* **Task prompt**:
Copy out the entries below without changes, starting with the line that contains "Given: Click the Danish item description text" and going on through the line that contains "Looking at the screenshot, I should [1283, 163].".

---+---

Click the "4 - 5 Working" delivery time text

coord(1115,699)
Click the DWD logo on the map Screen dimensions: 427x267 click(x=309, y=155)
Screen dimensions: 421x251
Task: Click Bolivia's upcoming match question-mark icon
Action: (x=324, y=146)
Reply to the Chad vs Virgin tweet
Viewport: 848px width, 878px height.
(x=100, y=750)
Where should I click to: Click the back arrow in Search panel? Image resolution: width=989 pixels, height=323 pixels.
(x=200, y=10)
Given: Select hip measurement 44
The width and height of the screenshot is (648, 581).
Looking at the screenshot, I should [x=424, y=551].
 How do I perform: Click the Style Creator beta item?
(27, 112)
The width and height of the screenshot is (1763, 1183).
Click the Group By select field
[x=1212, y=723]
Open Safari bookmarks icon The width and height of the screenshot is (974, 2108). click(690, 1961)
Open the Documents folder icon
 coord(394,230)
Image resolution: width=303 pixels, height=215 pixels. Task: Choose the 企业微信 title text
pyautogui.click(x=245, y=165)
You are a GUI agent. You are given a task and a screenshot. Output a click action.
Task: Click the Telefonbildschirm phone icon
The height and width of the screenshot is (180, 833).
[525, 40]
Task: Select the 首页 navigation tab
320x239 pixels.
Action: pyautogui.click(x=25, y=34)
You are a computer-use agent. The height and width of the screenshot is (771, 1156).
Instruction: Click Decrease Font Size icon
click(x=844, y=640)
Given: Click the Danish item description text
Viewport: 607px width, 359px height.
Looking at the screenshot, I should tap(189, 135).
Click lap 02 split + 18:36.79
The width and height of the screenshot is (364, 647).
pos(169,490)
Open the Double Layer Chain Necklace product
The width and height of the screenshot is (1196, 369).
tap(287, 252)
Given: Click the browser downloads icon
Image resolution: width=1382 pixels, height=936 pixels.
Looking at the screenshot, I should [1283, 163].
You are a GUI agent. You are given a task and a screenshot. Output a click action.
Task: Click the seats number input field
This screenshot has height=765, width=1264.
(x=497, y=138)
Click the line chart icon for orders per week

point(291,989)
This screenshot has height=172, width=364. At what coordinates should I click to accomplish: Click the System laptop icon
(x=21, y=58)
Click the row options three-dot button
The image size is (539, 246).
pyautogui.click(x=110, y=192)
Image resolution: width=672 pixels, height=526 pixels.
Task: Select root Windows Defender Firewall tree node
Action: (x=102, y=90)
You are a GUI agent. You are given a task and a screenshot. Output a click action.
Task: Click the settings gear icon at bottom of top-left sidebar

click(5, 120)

---+---

* **Complete response**:
Given: Click the Danish item description text
Viewport: 607px width, 359px height.
Looking at the screenshot, I should tap(189, 135).
Click lap 02 split + 18:36.79
The width and height of the screenshot is (364, 647).
pos(169,490)
Open the Double Layer Chain Necklace product
The width and height of the screenshot is (1196, 369).
tap(287, 252)
Given: Click the browser downloads icon
Image resolution: width=1382 pixels, height=936 pixels.
Looking at the screenshot, I should [1283, 163].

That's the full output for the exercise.